Type 2 diabetes develops from impaired insulin response to glucose stimulation, or insufficient secretion of insulin, whereas type 1 diabetes is caused by deficient pancreatic β-cell secretion of insulin. The current diagnosis of diabetes is based on elevated fasting glucose levels. A glucose tolerance test provides an additional tool by using a glucose load to unmask hyperglycemia based on insulin resistance and detect impaired glucose tolerance.

With advancing age, fracture incidence increases. Hip fractures have the most severe impact and may lead to up to 20% mortality the first year after fracture (5). Vertebral fractures also increase the risk of death but to a lesser extent (6). Osteoporosis contributes substantially to fracture risk in both middle-aged and elderly individuals (7).
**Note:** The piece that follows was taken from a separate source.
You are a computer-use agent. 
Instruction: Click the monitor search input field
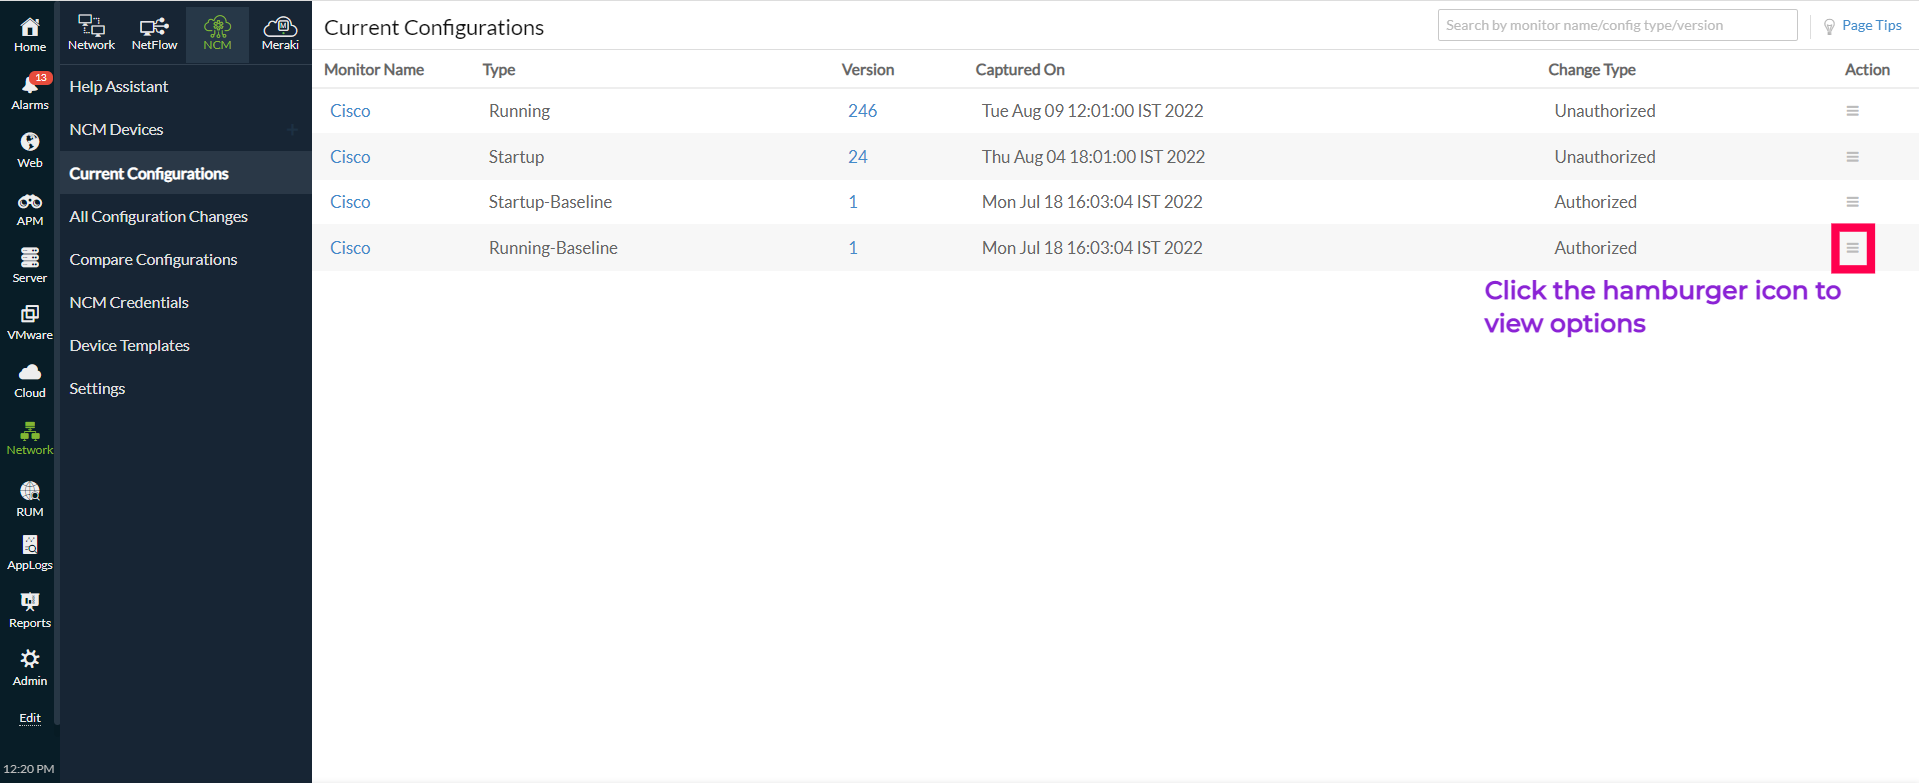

Individuals with type 1 diabetes are reported to have lower bone mineral density (BMD) compared with the nondiabetic population (8, 9), and studies on elderly patients with type 1 diabetes have shown increased fracture risks (10, 11, 12, 13). The increased fracture risk depends on many factors, including the development of diabetes complications (13). Peripheral neuropathy and poor vision due to retinopathy increase the risk of falling, whereas nephropathy and poorly regulated blood glucose levels may directly or indirectly affect bone strength and bone remodeling.

In contrast, individuals with type 2 diabetes have normal or increased BMD (14, 15). Many studies have shown an increased fracture risk for these individuals also, but to a much lesser extent compared with type 1 diabetics (10, 12, 16, 17, 18). Two studies have reported no risk or decreased fracture risk in these individuals (14, 19). Fracture risk in type 2 diabetes patients seems to be time dependent, with the risk increasing with disease duration (18, 20).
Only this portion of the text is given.